Professor Veezhinathan Kamakoti from the Indian Institute of Technology proposes an interesting theory regarding enterprise skills-building. Dr. Kamakoti defines it as the Apple-Knife-Stone theory. To cut the Apple, you need the knife, but to keep the knife sharp, you need the stone. This simple theory has profound meaning and implications for Enterprises. There are certain foundations that organizations need to ensure to compete and innovate. Six months have elapsed in 2022. Let us look at critical labor trends at the top of the executives’ minds. The following are the macro trends based on our interviews across the regions.
- The job market continues to be very strong for technological and digital skills. There are signals of layoffs, but across regions, there is no slow down in Job postings (through inspecting our job postings database)
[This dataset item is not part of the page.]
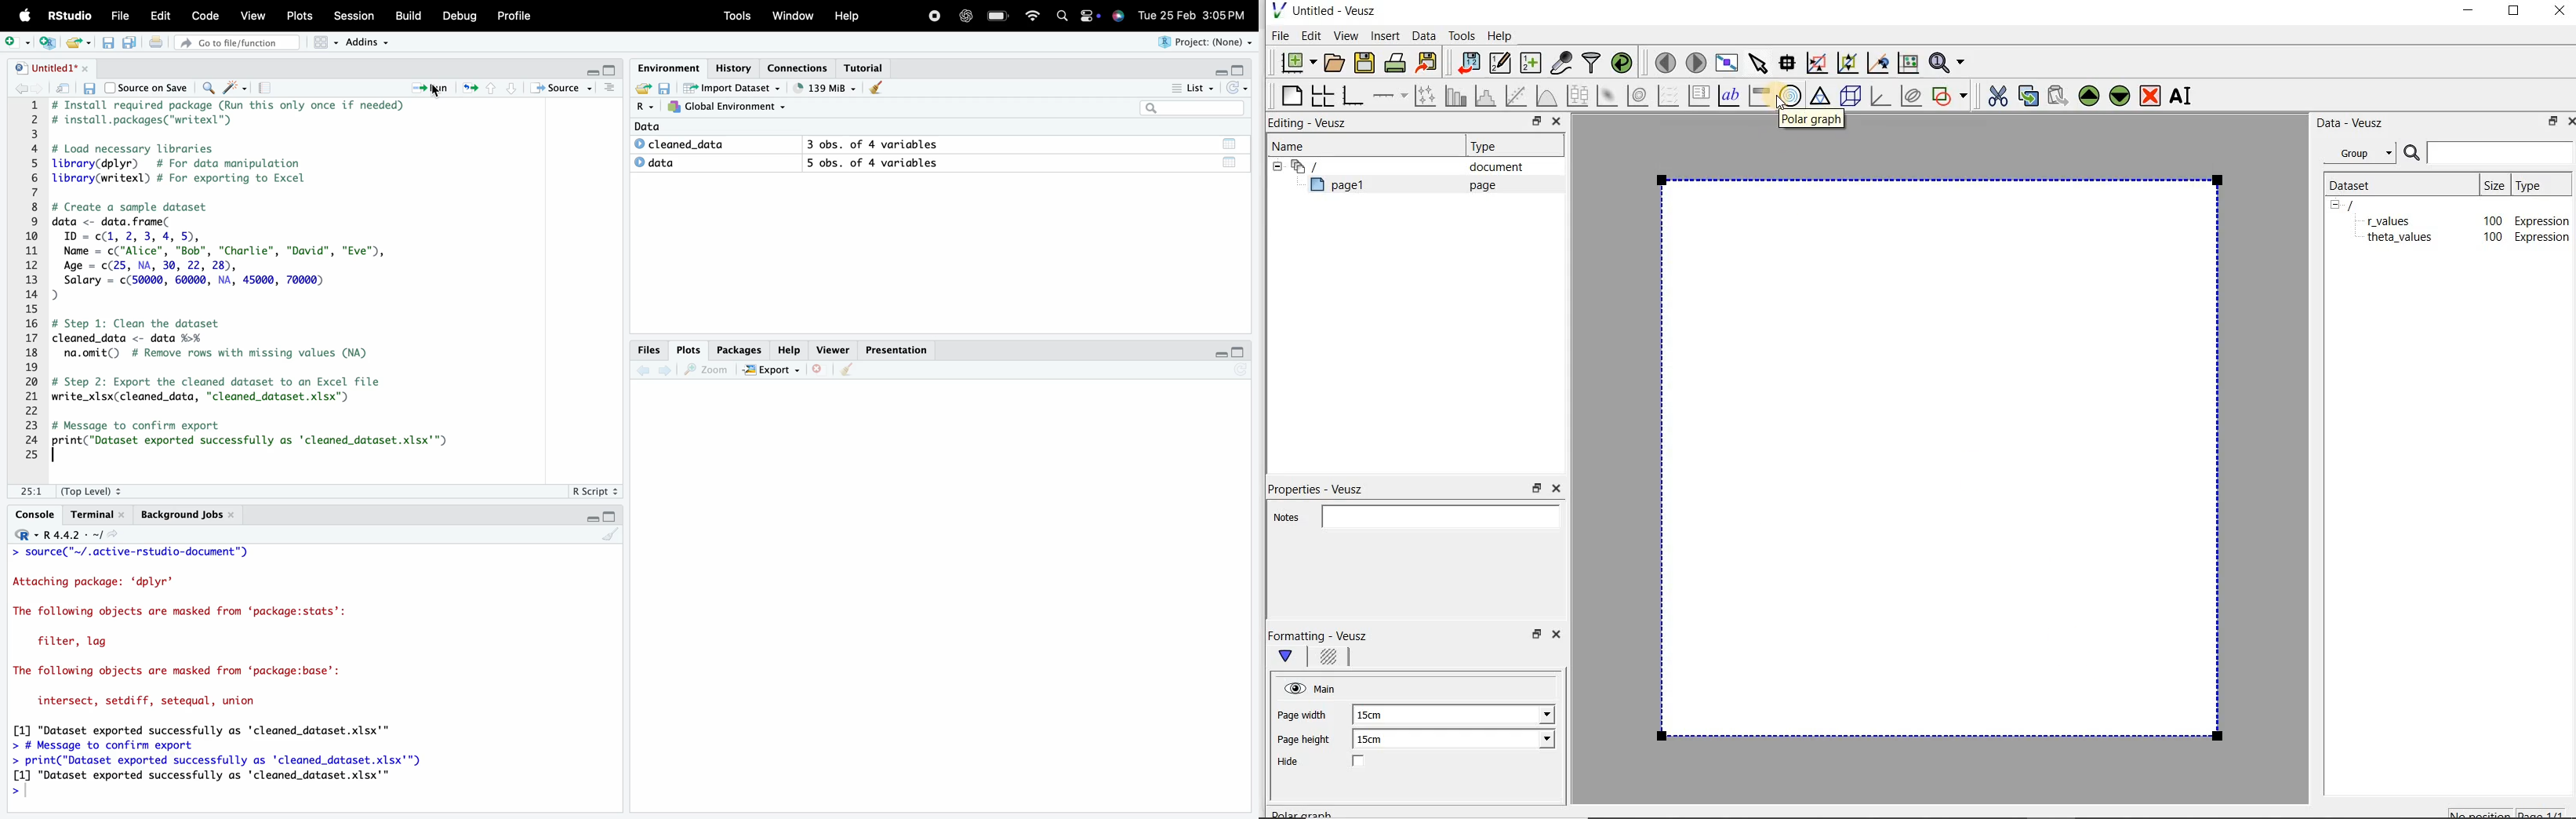 Image resolution: width=2576 pixels, height=840 pixels. What do you see at coordinates (1240, 353) in the screenshot?
I see `Maximize/Restore` at bounding box center [1240, 353].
- Companies are attempting to bring the workforce back to the office. Our interviews show that the companies achieve about 25% back-to-office results. Still, a long way to go from this standpoint
- Companies are truly beginning to embrace the cloud ecosystem in skills building, especially learning. In my discussions with L&D leaders, they realize the strength and weaknesses of various content providers. This trend is very healthy; I see a difference from earlier. The infrastructure for skills transformation is truly here. There is still some work to be done to map the skills transition, but we can undoubtedly cross that bridge
- A Flight to Quality Moment: Palo Alto networks CEO Nikesh Arora says that this is a flight to quality moment, meaning sturdy companies can win back talent that fled during the great resignation
- Product Management Skills are going to be very crucial. Companies need to ruthlessly prioritize and refine their ambitions, whether a software product or a solution you take to a customer. Wild experiments may have to stop temporarily
- The way we work has changed. On my trips to meet with clients, we see how much companies invest in collaborative workspaces. Set schedules are a thing of the past, and asynchronous work is getting the norm
- Last week, Japan’s health ministry presented a draft plan Monday to recommend companies disclose their policies on whether they allow employees to have side jobs and the conditions for permitting them. The Poly work model may emerge as a norm.
- Companies are worried about the Supply Chain issues, and the potential winter energy crisis in certain parts of Europe is also in the minds of top executives
- Countries like Germany and Canada work hard to benefit from skilled labor migration. As Africa evolves with more Digital skills, these countries may benefit from the foundation they are laying even further
- In many global countries, smaller locations are beginning to emerge, but still, the tactical challenges persist in taking advantage of the talent pool fully
- The employee value proposition has significantly changed. Companies are doing significant research in terms of understanding expectations.
- Sales skills are at the top of the mind for many leaders as they expect to face market challenges across domains
- Cyber Security skills shortage is projected to get worse. The geopolitical challenge in Ukraine contributes to this as the region has excellent Cybersecurity talent
- The gig worker model is expected to increase, but companies have not fully integrated this into the core labor strategy
- DEI expands the boundaries; in countries like India, companies are beginning to think about social inequalities and how a positive impact can be made. General Motor Egypt is recruiting, training, and retaining women technicians in its workforce to create a gender-diverse workforce. It is the first company in Egypt’s automotive industry to recruit women for blue-collar roles
Against this backdrop, we recommend that the following labor strategies could benefit companies in the second half of 2022. We recommend the following essential action items
A supply chain view of Skills: A Workload view rather than a Job Description view
Enterprises have very extensive job descriptions. The problem with job descriptions is that they can be very confusing. Suppose you have a job description of a software developer, and you see skills like Angular JS; other than knowing the keywords, there is no context in the descriptions. One of the critical contributions of Draup has been around the granular definition of the skills and workloads. It will be helpful for HR to work on and define these Workload Views. Here is an example of Digital Workload mapping.
So decoding a skill like this, rather than handing over only a term like React JS, makes the Recruiter powerful. Also, the Job descriptions will be compelling.
We recommend building this view for each of the Digital Workloads that can be subsequently mapped to location hotspots. We can build this across all skills in Finance, Marketing, Human Resources, and other functions
We can then develop a comprehensive dashboard across the dashboards for the relevant talent. Whether it is Work Redefinition or Talent Architecture, this activity will be beneficial
Developing Planning Zones as per workloads/skills and roles
Such workloads can be mapped to roles, and zones of Collaboration and Transaction can be developed. For each zone, locations/regions/automation approaches can be mapped. New regions emerging in smaller cities in the US, South East Asia, and Africa are great opportunities for Transaction Zone. Depending upon the Roles mapped, we can arrive at location choices (both short-term and long-term).